Y lo hace sin apenas medios, recurriendo a las milicias sindicales –las que había– y sin furor patriótico alguno; simplemente porque, como militar a las órdenes de un gobierno legítimo, aquella era su obligación. Por encima incluso de los propios políticos, que le abandonaron a una muerte segura. O los que, todavía en Madrid, trasladaban a la junta militar sus enfrentamientos internos, como niños de patio de colegio haciendo la revolución mientras el mundo se derrumba a su alrededor. Sordos y ciegos. Miaja salva su encrucijada acosado por Franco y por Largo Caballero, celoso de las decisiones autónomas de un hombre ejemplar que dormía en un austero búnker mientras los milicianos se divertían en los cafés. Puso freno al terror rojo e iba en persona al frente (la Ciudad Universitaria) para dar ejemplo a una tropa que en Navidad, por tener algo que festejar, celebraba el nacimiento de un Dios en el que ni siquiera creían. Un ejército formado por la escoria del mundo. Gente capaz de dejarse matar por idealismo. Tipos honestos en tiempos mezquinos.

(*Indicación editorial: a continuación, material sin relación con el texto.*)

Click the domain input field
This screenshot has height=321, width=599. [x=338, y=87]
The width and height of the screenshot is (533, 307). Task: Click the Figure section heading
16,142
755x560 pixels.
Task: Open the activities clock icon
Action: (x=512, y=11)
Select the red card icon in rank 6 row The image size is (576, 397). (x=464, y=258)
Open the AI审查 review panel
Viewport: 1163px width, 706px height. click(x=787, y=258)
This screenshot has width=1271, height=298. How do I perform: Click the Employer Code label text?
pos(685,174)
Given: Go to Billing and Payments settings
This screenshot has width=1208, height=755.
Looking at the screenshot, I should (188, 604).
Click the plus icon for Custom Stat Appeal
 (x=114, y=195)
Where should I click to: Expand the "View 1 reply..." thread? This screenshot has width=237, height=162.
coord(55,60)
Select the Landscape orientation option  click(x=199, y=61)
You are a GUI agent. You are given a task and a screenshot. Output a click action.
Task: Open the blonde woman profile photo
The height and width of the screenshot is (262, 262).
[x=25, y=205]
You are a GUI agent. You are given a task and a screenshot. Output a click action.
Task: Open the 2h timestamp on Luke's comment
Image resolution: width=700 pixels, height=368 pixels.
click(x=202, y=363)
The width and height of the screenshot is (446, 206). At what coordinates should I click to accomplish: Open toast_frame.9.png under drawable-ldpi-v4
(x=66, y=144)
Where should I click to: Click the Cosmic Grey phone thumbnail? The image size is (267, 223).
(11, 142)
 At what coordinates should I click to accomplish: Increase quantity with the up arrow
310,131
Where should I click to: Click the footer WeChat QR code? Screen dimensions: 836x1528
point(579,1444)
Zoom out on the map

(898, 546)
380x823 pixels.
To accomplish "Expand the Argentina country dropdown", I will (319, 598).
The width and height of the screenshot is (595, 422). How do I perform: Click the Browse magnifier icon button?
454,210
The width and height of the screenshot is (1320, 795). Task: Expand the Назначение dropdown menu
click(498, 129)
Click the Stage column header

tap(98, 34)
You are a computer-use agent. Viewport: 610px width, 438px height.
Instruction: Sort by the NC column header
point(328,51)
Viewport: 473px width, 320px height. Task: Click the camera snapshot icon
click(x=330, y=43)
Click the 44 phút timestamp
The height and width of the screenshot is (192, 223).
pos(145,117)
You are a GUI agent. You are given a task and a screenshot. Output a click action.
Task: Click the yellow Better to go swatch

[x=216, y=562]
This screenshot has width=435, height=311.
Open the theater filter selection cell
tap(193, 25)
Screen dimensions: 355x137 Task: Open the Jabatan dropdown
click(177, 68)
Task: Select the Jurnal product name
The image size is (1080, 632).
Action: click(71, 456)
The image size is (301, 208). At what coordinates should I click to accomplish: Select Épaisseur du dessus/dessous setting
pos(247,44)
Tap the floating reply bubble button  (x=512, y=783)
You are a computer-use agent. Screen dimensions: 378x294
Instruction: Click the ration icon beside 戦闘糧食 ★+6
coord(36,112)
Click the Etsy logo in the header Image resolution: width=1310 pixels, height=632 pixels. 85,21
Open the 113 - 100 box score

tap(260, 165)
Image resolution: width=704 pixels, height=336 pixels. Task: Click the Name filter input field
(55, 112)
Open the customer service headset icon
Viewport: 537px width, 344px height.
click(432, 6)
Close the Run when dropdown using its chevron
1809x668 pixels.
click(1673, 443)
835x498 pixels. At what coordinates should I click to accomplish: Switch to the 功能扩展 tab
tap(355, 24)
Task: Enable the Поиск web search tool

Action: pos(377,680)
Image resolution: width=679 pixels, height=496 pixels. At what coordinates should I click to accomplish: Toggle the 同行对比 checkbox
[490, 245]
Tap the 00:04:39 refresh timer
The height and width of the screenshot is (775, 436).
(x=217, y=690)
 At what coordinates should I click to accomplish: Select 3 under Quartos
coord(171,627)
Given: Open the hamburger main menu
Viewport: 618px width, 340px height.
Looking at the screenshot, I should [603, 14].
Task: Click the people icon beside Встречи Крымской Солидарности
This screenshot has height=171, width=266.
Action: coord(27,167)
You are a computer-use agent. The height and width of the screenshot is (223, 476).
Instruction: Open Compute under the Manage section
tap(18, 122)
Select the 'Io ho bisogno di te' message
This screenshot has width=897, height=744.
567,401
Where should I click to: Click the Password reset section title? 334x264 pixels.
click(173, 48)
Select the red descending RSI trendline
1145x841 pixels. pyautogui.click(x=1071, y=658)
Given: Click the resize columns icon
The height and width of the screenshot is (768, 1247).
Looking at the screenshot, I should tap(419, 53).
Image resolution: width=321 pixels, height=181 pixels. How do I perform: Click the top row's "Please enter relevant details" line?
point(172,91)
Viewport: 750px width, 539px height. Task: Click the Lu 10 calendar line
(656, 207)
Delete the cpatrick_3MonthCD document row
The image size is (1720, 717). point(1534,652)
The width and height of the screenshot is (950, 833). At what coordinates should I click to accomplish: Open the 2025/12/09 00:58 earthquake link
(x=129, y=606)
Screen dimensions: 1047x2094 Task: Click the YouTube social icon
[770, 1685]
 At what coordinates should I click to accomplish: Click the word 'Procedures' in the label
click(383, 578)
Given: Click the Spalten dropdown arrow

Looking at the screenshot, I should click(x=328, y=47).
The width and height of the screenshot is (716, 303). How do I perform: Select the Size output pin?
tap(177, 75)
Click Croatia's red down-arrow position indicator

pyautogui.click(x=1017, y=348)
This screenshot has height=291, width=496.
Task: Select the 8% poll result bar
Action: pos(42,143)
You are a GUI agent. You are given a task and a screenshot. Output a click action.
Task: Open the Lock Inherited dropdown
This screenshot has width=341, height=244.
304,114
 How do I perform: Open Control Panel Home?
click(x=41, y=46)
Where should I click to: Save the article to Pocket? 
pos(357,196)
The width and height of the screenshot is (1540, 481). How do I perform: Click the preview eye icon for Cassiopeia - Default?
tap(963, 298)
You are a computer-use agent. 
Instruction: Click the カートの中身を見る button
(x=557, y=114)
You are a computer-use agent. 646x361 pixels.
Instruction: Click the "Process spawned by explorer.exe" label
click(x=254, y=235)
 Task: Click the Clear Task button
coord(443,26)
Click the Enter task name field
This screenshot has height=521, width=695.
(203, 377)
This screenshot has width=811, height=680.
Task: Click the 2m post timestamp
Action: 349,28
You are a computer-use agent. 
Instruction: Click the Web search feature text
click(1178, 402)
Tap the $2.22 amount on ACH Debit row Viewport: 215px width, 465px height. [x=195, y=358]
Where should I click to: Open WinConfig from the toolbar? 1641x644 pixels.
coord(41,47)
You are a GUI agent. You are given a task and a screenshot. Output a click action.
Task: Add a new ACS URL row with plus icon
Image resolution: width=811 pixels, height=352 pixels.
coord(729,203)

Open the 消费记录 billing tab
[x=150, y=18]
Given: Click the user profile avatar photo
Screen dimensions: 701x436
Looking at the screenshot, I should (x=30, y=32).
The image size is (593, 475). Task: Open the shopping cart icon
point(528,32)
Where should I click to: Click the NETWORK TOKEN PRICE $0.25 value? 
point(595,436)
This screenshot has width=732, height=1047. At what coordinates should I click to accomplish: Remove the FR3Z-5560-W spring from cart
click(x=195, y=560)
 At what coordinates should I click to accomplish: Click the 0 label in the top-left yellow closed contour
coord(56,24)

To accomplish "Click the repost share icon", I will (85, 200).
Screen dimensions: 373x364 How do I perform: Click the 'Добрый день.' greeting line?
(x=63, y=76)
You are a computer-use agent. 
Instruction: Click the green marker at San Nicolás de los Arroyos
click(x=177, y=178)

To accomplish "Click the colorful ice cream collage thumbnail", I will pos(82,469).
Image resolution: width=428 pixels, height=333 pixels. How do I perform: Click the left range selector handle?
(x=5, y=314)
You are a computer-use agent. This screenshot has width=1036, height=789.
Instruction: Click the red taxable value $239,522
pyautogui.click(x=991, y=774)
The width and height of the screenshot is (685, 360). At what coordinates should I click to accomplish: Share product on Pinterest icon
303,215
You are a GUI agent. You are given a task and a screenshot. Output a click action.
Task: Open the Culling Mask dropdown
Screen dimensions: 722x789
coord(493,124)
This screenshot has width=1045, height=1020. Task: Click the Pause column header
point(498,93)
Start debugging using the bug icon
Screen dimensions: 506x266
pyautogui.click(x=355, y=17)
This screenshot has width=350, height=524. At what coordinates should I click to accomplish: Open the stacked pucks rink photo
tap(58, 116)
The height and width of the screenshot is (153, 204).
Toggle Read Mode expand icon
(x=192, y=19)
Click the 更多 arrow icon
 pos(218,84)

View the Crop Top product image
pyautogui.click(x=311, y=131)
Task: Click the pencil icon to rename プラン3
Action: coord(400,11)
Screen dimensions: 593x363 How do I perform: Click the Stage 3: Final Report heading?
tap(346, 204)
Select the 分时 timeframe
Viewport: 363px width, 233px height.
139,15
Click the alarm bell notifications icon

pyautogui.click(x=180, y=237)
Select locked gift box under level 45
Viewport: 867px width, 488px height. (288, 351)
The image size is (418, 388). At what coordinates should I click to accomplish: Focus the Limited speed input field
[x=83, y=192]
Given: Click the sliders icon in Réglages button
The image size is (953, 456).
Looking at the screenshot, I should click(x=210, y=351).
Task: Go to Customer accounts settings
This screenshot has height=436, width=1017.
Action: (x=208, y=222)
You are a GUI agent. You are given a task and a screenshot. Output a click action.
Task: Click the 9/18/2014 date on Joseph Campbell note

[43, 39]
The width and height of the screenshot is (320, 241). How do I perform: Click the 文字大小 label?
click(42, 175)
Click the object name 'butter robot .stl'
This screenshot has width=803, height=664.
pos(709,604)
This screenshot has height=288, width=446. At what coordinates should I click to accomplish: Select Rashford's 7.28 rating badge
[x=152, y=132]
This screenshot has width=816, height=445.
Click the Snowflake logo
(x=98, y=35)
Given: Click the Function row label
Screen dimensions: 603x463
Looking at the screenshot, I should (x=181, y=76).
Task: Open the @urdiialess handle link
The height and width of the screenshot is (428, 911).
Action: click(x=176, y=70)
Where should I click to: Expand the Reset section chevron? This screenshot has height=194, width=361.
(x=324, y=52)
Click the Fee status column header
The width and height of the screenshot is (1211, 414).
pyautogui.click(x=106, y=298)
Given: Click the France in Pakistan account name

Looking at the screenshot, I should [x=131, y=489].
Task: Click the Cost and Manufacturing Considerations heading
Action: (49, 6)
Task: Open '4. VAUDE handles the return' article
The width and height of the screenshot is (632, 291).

Si La defensa de Madrid es un relato trepidante, los artículos de la Guerra Civil son análisis periodístico con mayúsculas. Aparecidos en la prensa americana, frutos de un Chaves Nogales que intenta seguir siendo periodista en el exilio francés, como después haría en Londres, en ellos se diseccionan los elementos para entender la tragedia española –un país víctima de los grandes totalitarismos en el que los perjudicados son los ciudadanos– y todos sus actores. Desde Franco a Azaña. Todo lo necesario para comprender la Guerra Civil está en este libro. Desde el principio, Chaves pronostica el final: la derrota de los revolucionarios, divididos en dos bandos enfrentados –comunistas y anarquistas– y alimentados, frente a los republicanos liberales, por el fascismo de nuevo cuño que representó la alianza entre los matones falangistas y los tradicionalistas. Un péndulo inmisericorde que situaba a los españoles entre dos fuegos mortales que, aspirando a reconquistar España, no dudaron en destrozarla.